**Information:**
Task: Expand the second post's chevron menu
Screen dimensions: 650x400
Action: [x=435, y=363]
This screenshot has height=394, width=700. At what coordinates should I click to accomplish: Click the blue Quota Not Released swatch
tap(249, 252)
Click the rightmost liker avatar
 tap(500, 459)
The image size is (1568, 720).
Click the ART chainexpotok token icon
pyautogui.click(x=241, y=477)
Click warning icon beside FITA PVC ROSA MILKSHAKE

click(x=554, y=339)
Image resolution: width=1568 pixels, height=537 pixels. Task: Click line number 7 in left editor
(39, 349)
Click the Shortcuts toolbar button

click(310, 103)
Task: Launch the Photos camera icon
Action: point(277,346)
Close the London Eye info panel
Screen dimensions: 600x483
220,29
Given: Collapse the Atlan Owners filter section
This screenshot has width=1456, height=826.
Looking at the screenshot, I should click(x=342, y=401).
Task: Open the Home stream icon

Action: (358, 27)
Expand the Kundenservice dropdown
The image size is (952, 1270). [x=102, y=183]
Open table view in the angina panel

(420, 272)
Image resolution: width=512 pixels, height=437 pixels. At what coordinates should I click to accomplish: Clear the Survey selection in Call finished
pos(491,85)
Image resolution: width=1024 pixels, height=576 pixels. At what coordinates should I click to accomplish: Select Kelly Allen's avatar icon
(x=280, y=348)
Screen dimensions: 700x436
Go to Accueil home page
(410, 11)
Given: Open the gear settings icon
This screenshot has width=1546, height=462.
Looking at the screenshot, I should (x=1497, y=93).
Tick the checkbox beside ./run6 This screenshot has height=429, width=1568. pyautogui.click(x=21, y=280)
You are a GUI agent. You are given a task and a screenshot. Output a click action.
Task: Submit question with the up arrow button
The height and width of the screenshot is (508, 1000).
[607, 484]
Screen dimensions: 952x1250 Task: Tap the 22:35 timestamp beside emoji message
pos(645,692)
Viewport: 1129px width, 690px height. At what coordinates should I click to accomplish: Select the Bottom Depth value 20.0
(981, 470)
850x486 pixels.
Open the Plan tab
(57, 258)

**Exercise objective:**
The reply should hold only the lines of the listing above starting at the line containing "Close the London Eye info panel" and ending at the line containing "Given: Open the gear settings icon", exactly as written.

**Your solution:**
Close the London Eye info panel
Screen dimensions: 600x483
220,29
Given: Collapse the Atlan Owners filter section
This screenshot has width=1456, height=826.
Looking at the screenshot, I should click(x=342, y=401).
Task: Open the Home stream icon

Action: (358, 27)
Expand the Kundenservice dropdown
The image size is (952, 1270). [x=102, y=183]
Open table view in the angina panel

(420, 272)
Image resolution: width=512 pixels, height=437 pixels. At what coordinates should I click to accomplish: Clear the Survey selection in Call finished
pos(491,85)
Image resolution: width=1024 pixels, height=576 pixels. At what coordinates should I click to accomplish: Select Kelly Allen's avatar icon
(x=280, y=348)
Screen dimensions: 700x436
Go to Accueil home page
(410, 11)
Given: Open the gear settings icon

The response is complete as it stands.